JANGAN PERNAH MENANYAKAN KESETIAAN
PANGERAN ANTASARI KEPADA YANG IA CINTA. Khusunya cinta kepada Banua Banjar juga
rakyat-rakyatnya, hingga kami yang terpaut jarak ratusan tahun. Jalan hidupnya
hanyalah kesetiaan dan pengorbanan.
Beruntung bagi mereka yang hatinya
dipenuhi oleh cinta dan berkasih sayang. Dirinya sirna oleh cahaya cinta.
Bagaikan laron yang mencari cahaya dan mendekat kepada lilin hingga akhirnya ia
terbakar. Dirinya sirna, tidak ada lagi diri, tidak peduli dengan diri: pengorbanan.
Mengorbankan diri demi seorang yang dicintai, bagi orang baru seumur jagung
kalimat ini mungkin bodoh. Diterjemahkan sebagai budak cinta.
Memang itulah sifat dari seorang
pecinta: kesetiaan dan pengorbanan.
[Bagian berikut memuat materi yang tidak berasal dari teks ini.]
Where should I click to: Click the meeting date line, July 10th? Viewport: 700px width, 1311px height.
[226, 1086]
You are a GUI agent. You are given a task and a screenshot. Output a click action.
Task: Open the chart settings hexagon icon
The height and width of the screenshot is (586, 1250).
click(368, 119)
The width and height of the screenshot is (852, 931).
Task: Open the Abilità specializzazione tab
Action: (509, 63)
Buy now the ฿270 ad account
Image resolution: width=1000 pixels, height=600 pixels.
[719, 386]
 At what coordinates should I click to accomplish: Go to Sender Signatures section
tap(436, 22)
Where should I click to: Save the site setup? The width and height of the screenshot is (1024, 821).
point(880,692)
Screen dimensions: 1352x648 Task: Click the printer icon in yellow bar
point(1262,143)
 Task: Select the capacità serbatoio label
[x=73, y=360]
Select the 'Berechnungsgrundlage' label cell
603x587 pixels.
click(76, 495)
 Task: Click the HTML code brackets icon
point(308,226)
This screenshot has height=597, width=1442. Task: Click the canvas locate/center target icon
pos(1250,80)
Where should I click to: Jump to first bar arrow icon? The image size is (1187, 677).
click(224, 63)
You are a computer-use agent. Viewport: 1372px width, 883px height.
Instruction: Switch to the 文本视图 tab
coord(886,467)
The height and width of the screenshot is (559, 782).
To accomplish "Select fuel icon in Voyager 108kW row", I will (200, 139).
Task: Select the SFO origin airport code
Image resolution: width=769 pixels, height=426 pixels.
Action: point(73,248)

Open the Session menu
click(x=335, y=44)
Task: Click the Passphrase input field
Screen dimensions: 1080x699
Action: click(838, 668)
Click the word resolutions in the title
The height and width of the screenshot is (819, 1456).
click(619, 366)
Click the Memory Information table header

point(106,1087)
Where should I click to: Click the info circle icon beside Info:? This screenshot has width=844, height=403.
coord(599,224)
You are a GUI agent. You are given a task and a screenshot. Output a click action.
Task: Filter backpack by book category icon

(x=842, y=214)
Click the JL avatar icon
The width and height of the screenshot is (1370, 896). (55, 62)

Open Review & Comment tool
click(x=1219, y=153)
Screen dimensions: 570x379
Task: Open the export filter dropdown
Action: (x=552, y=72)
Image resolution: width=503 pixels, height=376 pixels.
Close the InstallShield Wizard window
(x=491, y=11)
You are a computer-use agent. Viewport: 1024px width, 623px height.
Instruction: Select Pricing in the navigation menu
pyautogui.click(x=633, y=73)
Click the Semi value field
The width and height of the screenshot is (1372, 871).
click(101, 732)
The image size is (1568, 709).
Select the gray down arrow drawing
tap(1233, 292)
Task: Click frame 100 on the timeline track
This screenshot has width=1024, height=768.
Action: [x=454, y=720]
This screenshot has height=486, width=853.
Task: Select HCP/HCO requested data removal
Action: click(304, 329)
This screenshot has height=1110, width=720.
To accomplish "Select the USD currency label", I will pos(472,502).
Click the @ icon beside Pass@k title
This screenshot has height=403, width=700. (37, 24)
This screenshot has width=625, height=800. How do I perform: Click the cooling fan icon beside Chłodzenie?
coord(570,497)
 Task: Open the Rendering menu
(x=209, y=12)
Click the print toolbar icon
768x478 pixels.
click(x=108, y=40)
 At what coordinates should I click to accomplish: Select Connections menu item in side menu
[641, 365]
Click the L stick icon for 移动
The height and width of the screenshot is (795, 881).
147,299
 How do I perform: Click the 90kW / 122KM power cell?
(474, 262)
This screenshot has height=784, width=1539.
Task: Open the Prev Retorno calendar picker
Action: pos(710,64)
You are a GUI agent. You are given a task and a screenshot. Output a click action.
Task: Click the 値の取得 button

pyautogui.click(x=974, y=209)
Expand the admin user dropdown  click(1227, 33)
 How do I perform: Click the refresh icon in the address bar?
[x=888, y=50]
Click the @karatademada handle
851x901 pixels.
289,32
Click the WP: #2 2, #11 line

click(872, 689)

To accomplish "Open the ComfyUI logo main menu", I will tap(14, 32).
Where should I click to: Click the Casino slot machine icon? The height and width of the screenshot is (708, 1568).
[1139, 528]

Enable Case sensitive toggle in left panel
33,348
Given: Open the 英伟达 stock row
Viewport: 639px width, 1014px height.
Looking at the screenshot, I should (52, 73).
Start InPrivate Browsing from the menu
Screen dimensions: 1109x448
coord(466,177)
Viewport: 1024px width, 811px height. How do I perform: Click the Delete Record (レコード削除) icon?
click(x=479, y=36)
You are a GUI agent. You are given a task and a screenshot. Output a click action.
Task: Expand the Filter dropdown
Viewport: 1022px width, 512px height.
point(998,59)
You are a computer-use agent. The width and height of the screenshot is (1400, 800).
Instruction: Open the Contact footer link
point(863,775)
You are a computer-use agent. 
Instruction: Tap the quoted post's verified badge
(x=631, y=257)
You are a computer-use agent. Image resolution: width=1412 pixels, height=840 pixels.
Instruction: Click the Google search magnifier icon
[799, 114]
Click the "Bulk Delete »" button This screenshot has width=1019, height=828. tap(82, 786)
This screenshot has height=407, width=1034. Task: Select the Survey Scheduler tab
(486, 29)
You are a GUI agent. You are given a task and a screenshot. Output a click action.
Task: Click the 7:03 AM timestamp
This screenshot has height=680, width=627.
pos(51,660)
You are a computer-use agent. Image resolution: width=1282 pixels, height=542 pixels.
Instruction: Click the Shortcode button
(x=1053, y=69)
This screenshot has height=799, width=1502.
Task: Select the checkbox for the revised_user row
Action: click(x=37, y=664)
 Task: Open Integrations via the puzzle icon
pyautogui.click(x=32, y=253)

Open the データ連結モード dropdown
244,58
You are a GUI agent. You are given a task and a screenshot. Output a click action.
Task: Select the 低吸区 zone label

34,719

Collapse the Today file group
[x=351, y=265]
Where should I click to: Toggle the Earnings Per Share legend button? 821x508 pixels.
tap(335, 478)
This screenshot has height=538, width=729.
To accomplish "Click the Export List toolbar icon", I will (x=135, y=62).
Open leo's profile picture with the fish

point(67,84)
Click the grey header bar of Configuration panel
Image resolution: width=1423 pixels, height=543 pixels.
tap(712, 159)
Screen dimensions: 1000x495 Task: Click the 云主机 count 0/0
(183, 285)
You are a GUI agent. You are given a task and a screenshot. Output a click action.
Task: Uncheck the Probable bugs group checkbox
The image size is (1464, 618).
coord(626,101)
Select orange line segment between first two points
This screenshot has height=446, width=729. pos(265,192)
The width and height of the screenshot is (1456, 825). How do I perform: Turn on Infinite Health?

Kenanglah seorang Antasari sebagai pangeran
kerajaan. Apa sulitnya bagi dirinya untuk bekerjasama dengan musuh dan memilih
untuk hidup mewah di istana. Tapi itu bukan jalan hidupnya. Perang demi cinta
dan meninggalkan segala hal itu sebagai bukti cintanya kepada banua dan
rakyatnya. Inilah budak cinta. Dengan ini pula ia dikenang di seluruh Banua
Banjar. Dengan ini pula, aku tulis kisahnya dengan berlinang air mata sebagai
seorang pangeran yang saat ini merasa kesepian. Wahai pangeran. akan setia
diriku kepada banua ini seperti apa yang telah engkau lakukan. Jika tetap
merasa sepi datanglah ke dalam mimpiku wahai pangeran.